V. Les atouts de l'écho-doppler

L'ED permet le diagnostic de thrombose localisée aux affluents musculaires habituellement manquée par la phlébographie car le produit de contraste chemine au fil de l'eau et n'opacifie pas à contre-courant tous les affluents (Figure 4). L'ED identifie les axes dédoublés et permet le diagnostic, également souvent manqué par la phlébographie, d'une thrombose limitée à un seul des 2 chenaux.

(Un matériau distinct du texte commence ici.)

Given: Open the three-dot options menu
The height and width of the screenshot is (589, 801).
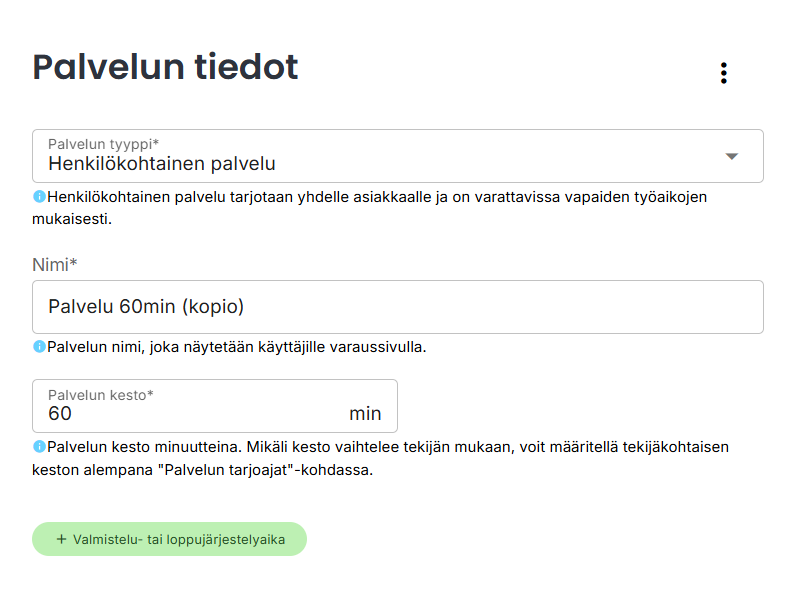Looking at the screenshot, I should coord(723,73).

En cas de suspicion d'embolie pulmonaire et en cas d'embolie pulmonaire confirmée, l'ED découvre le foyer emboligène dans respectivement 30 % et 80 % des cas, c'est-à-dire avec les mêmes fréquences que celles obtenues avec la phlébographie.

L'ED enfin peut découvrir un diagnostic différentiel ou fortuit dans 10 à 15 % des cas : rupture du muscle plantaire grêle avec épanchement dans l'espace inter-aponévrotique entre muscle jumeau interne et soléaire, rupture partielle du tendon d'Achille, désinsertion partielle du pôle inférieur du muscle jumeau interne, kyste poplité sous tension, rompu ou fissuré, anévrisme veineux, anévrisme artériel, thrombose artérielle, athéromatose, adénopathies, ascite, reflux systolique tricuspide entendu au doppler à la jonction fémoro-iliaque témoignant d'une insuffisance cardiaque droite.

L'ED, bien qu'il n'ait pas acquis le statut d'examen de référence à la place de la phlébographie, est cependant désormais au premier plan dans le diagnostic et le suivi de la maladie thrombo-embolique veineuse.